Читать «Морфология российской геополитики и динамика международных систем XVIII-XX веков» онлайн - страница 249

Вадим Леонидович Цымбурский

По преимуществу это время отмечено спросом на идею разделенной, неоднородной Европы, разбитой на полюса, где Россия обретает себя как привходящая часть одного полюса, полноправно в него входящая, наряду с европейскими обществами определенной группы; Россия как представитель одной из тенденций, законно действующей в романо-германском мире. Так расцветает оригинальное неославянофильство В.Ф. Эрна, СМ. Соловьева и др., парадоксально объединяющее Россию, как представительницу христианского логоса, против ratio с католицизмом против протестантизма, критицизма и прагматизма. Понятно, что с началом войны подобные идеи обретают прямую политическую актуализацию.

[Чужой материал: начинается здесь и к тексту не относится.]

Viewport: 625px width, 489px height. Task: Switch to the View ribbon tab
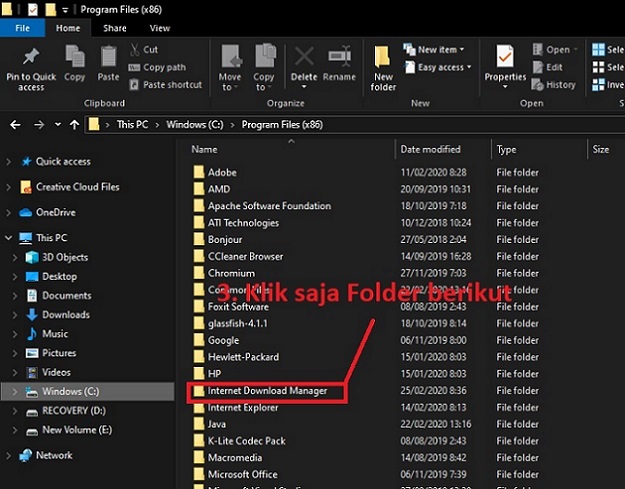pos(159,28)
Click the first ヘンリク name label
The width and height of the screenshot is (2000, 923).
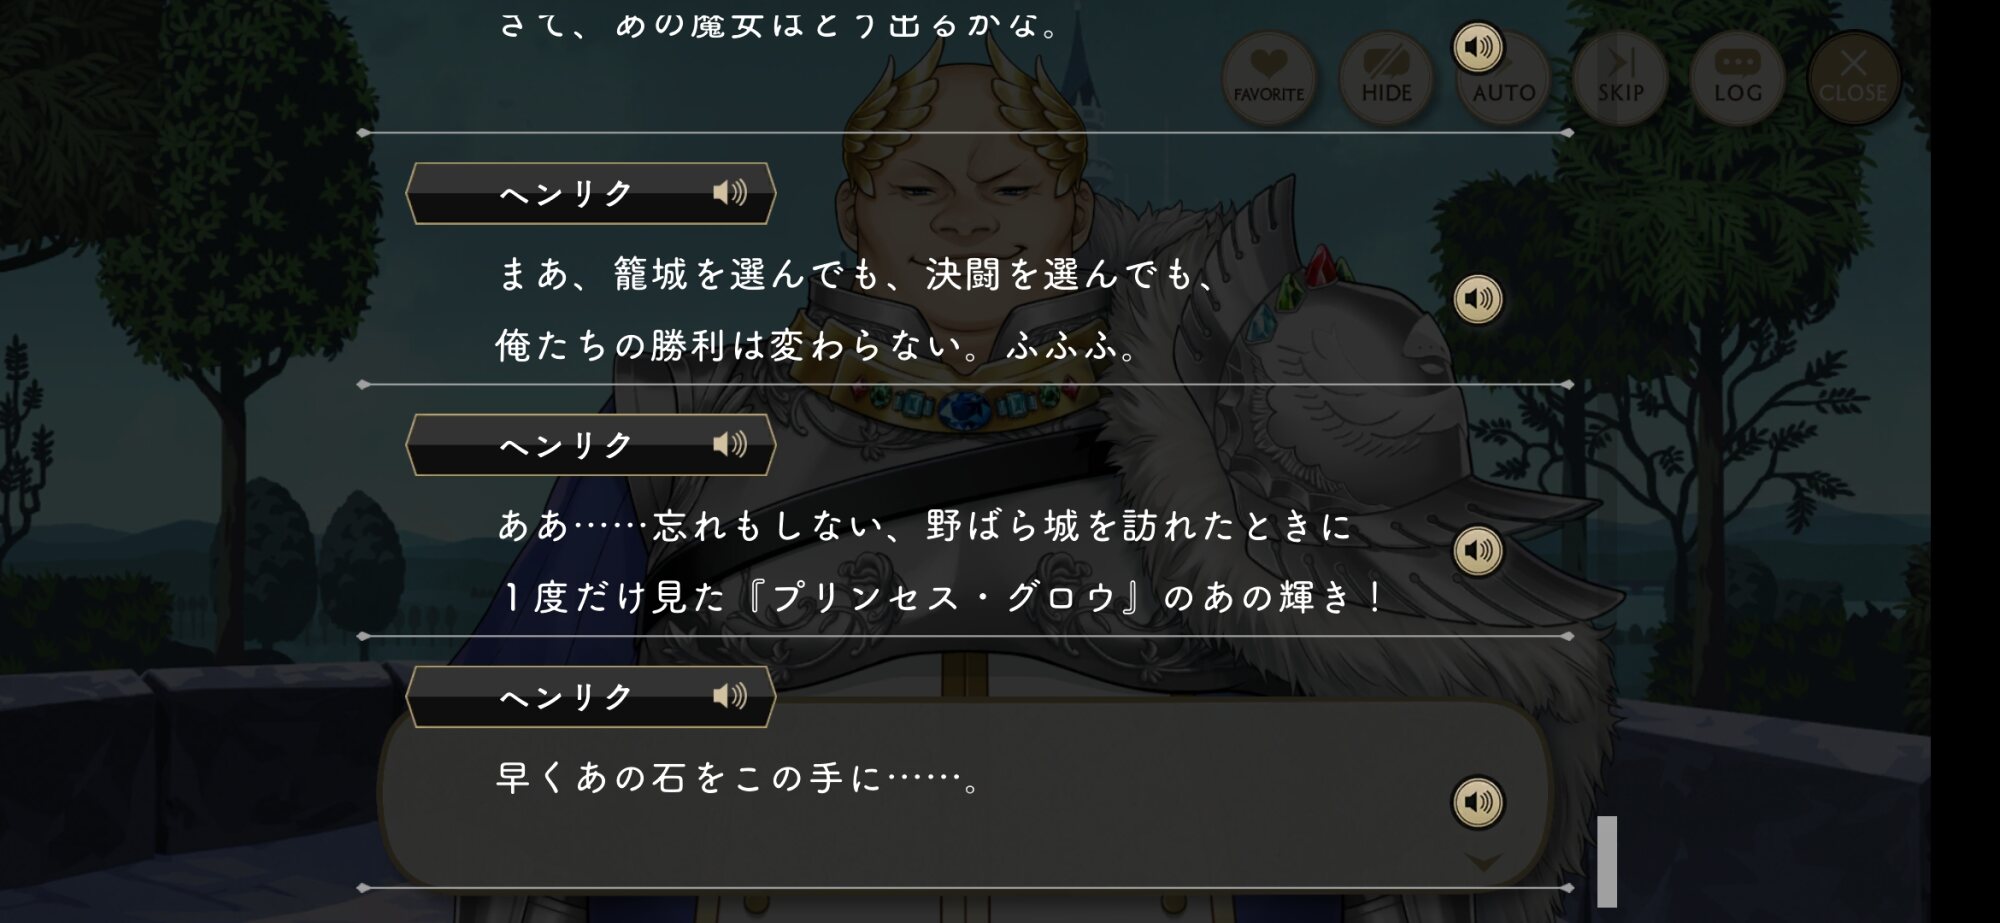click(x=567, y=193)
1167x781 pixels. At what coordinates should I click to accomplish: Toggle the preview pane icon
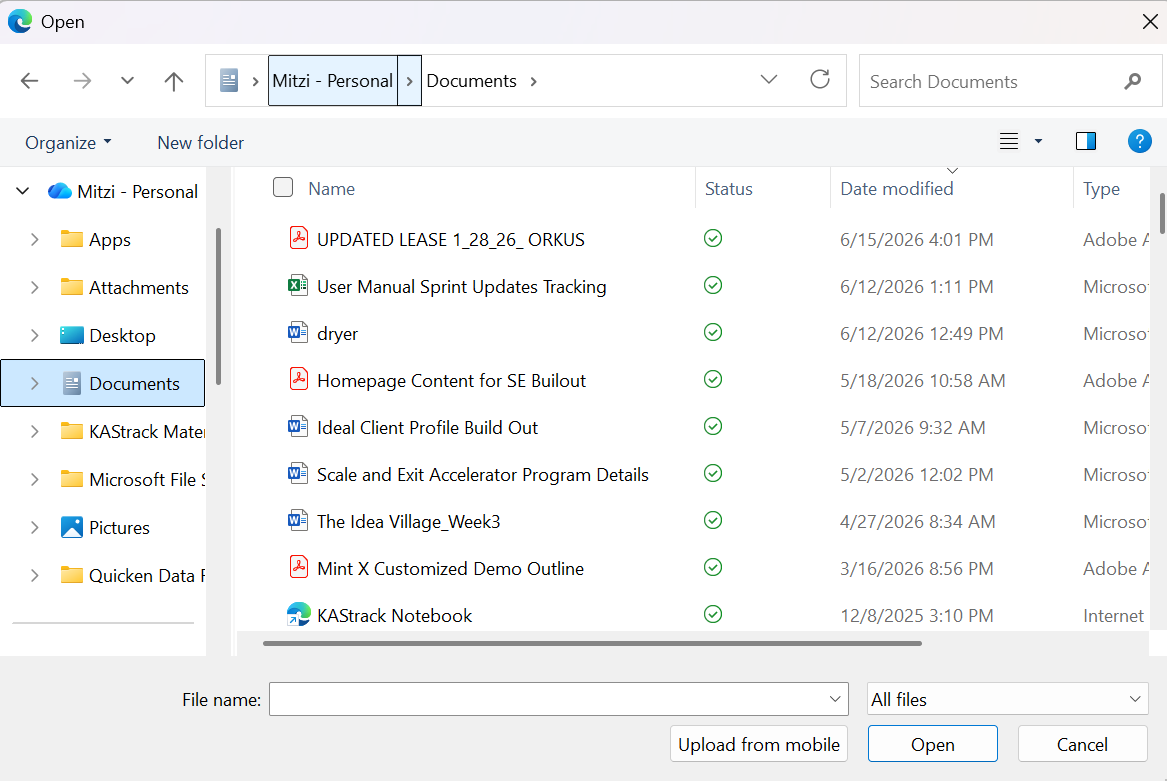tap(1086, 141)
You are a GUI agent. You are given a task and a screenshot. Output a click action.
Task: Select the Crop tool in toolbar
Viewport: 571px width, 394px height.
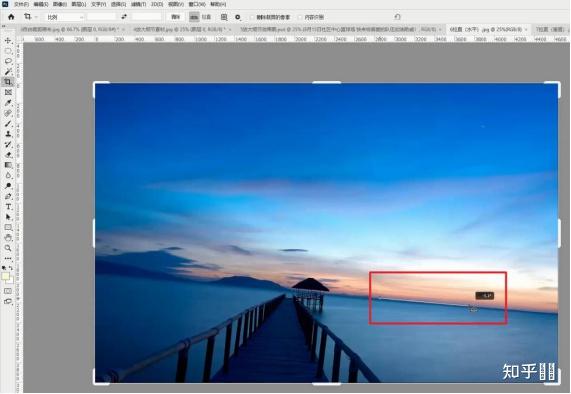click(x=8, y=82)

По словам Эрна, «старая антитеза Россия и Европа вдребезги разбивается настоящей войной, и в то же время из-под ее обломков с непреоборимой силой подымаются новые антиномий… Германия противостала Европе, и Европа противостала Германии…. Лицом к лицу тут встречаются две мысли, два самоопределения, два лика самой Европы или, еще лучше, Европа и ее двойник» [Эрн 1991, 372 – 373]. Россию и Европу «всегда внутренно… разделяло то, что… с такой силой объективировалось в подъявшем меч германизме» [там же, 381]. «Отношение России к Европе стало чрезвычайно простым после того, как отрицательные, богоубийственные энергии Запада стали сгущаться в Германии, как в каком-то мировом нарыве… Когда вспыхнула война и наяву в Бельгии, Франции и Англии воскресли „святые чудеса“, между Россией и этими странами установилось настоящее духовное единство» [там же, 382] **.

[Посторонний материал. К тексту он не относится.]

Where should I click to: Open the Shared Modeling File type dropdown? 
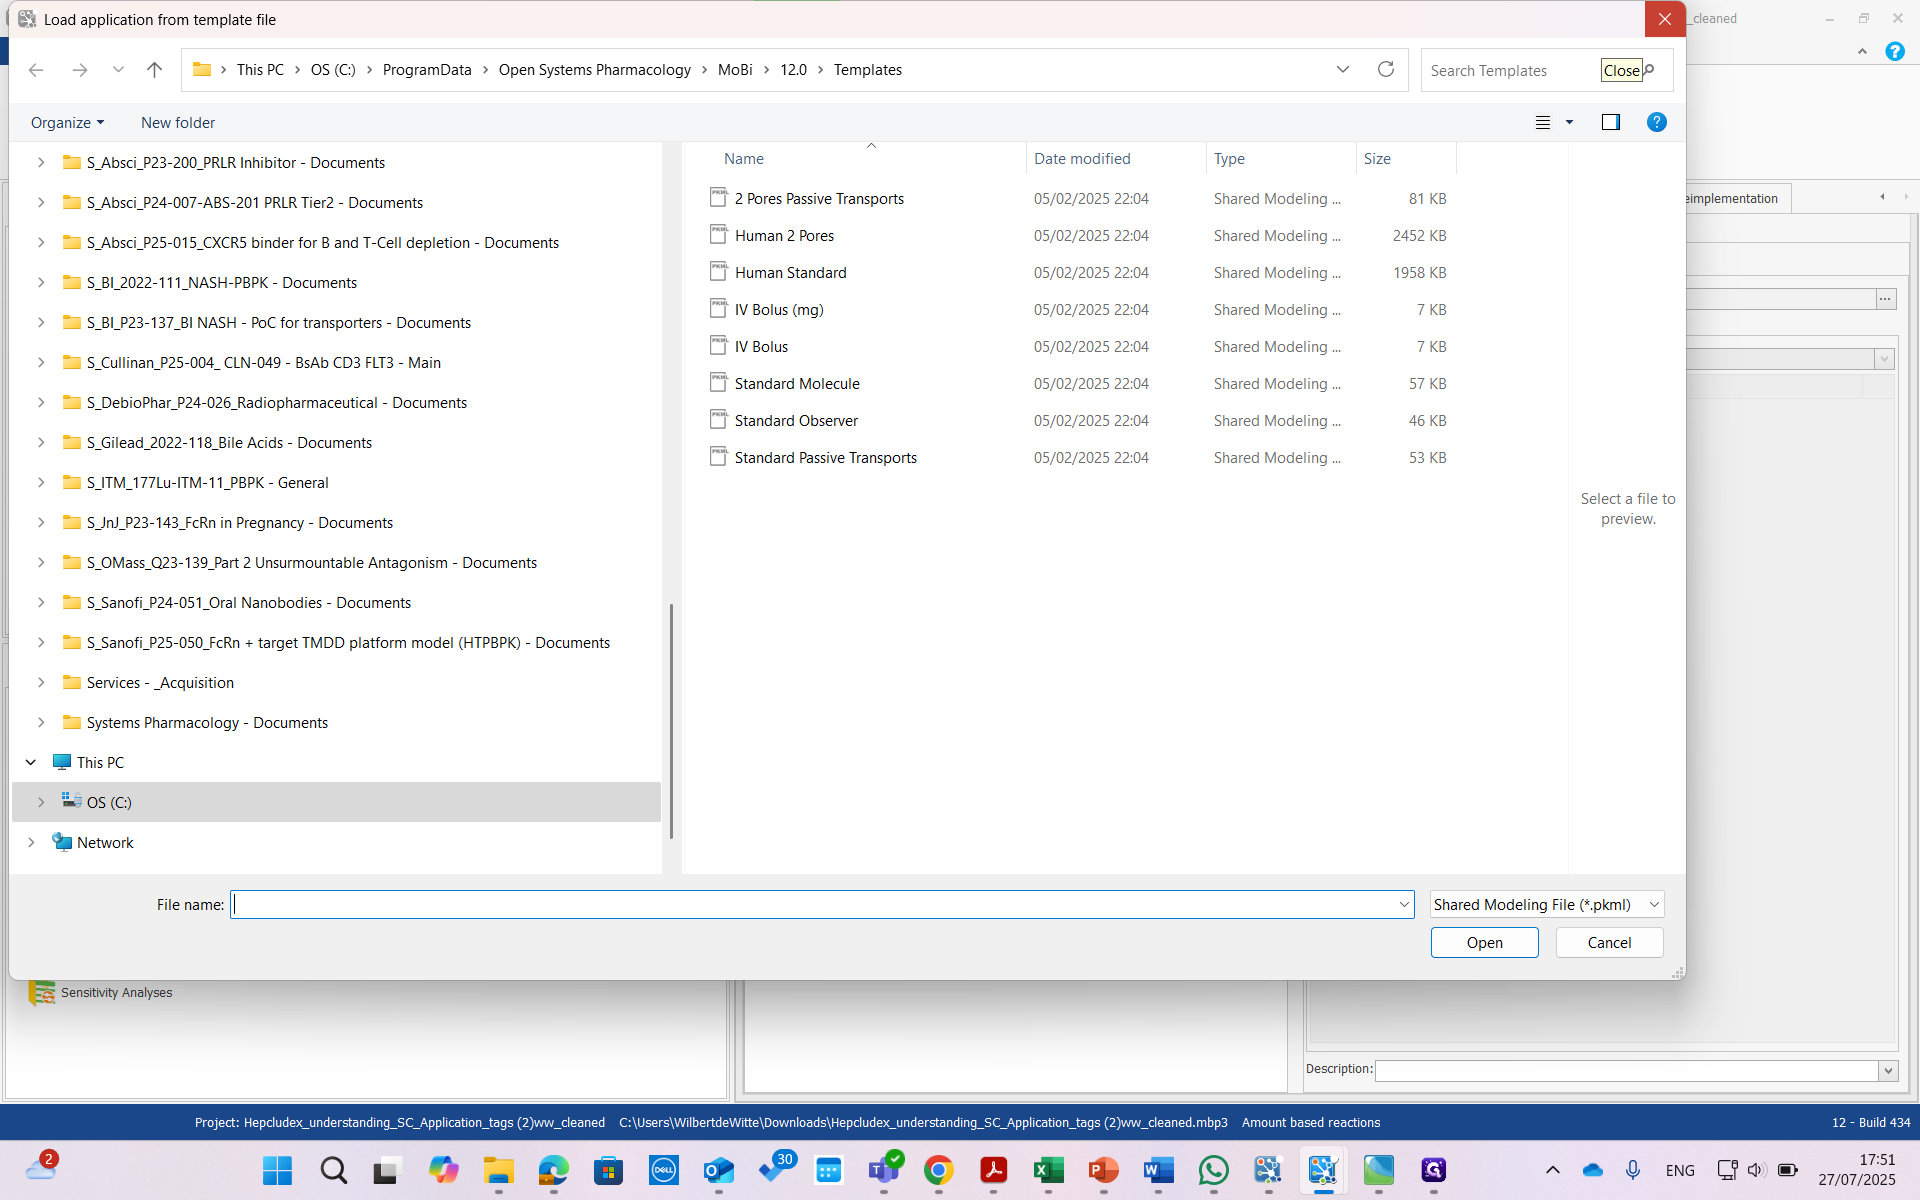[x=1546, y=904]
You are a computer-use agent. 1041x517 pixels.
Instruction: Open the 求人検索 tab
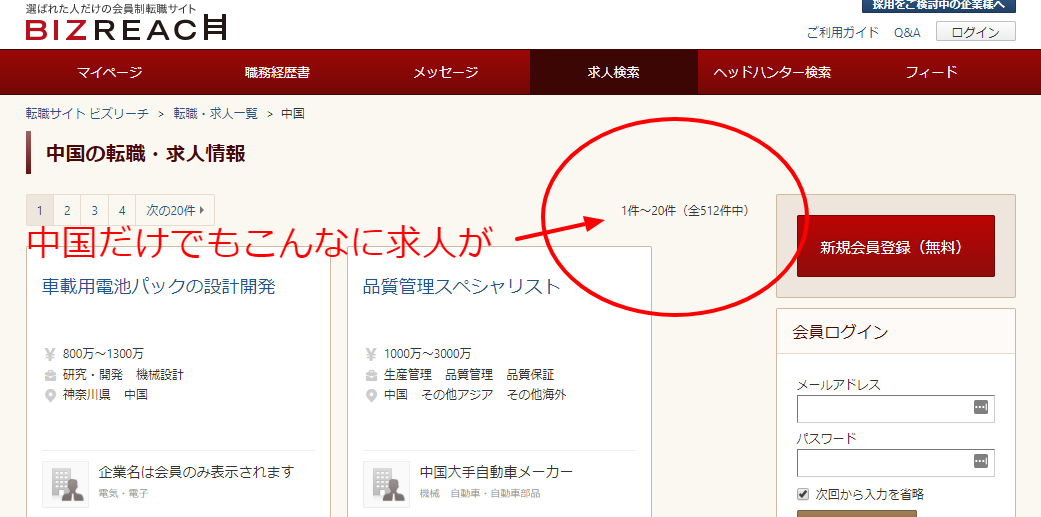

Аналогично Бердяев твердит о том, что «Европа не может быть более монополистом культуры. Европа – неустойчивое образование. … Россия должна стать для Европы внутренней, а не внешней силой, силой творчески преображающей». Но «для этого Россия должна быть культурно преображена по-европейски» [Бердяев 1990, 126, 129] (точно на дворе XVIII в.). Понятно, что в таких условиях, в конце концов, евразийские медитации насчет азиатской души России и т. п. даже в «западническом» их преломлении начинают восприниматься как пройденный этап, как нечто для России уже устаревшее, и не случайно Бердяев благожелательно-снисходительно откликнулся на «Две души» М. Горького с их противопоставлением Европы и Азии, подчеркивая, что речь должна идти о неоднородности Европы. Интеллигенция упивается этой неоднородностью, тогда как политики-практики к восторгу православных иерархов пытаются использовать эту неоднородность, достигшую антагонизма, для обустройства Балто-Черноморья.

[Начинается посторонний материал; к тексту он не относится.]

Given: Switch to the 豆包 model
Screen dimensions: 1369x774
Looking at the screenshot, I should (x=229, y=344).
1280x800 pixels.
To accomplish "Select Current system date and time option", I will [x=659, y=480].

Разумеется, остаются и инерции евразийской фазы. Э. Урибес-Санчес отмечает: если кадеты встраиваются в новый цикл полностью, разрабатывая и конкретизируя его идеологию, то в органах печати и изданиях, связанных с октябристскими и прогрессистскими кругами, евразийские инерции более отчетливы и сильны. Прогрессистский «Голос Москвы» (1912.18.04) мог оспаривать позицию Сазонова о России – европейской державе («конечно, государство наше зародилось и сложилось в Европе, но то было давно, а в настоящее время центр тяжести России неуклонно передвигается к Востоку, к центру великой, северной Равнины, и Азия нам столь же важна и близка, как и Европа»). Прогрессисты и октябристы могли подчеркивать, что Монголия и застенный Китай для России не менее важны, чем проливы («Утро России», 1911. 23.01; 15 и 22.02; 17 и 19.03; 23, 24 и 26.04; 9 и 11.10). И даже могли развиваться идеи сплочения славянства, Ближнего Востока, Средней Азии и монгольских земель вокруг России («Утро России», 1911. 28.07; 6 и 9.11) [ИВПР 1999, 384–390].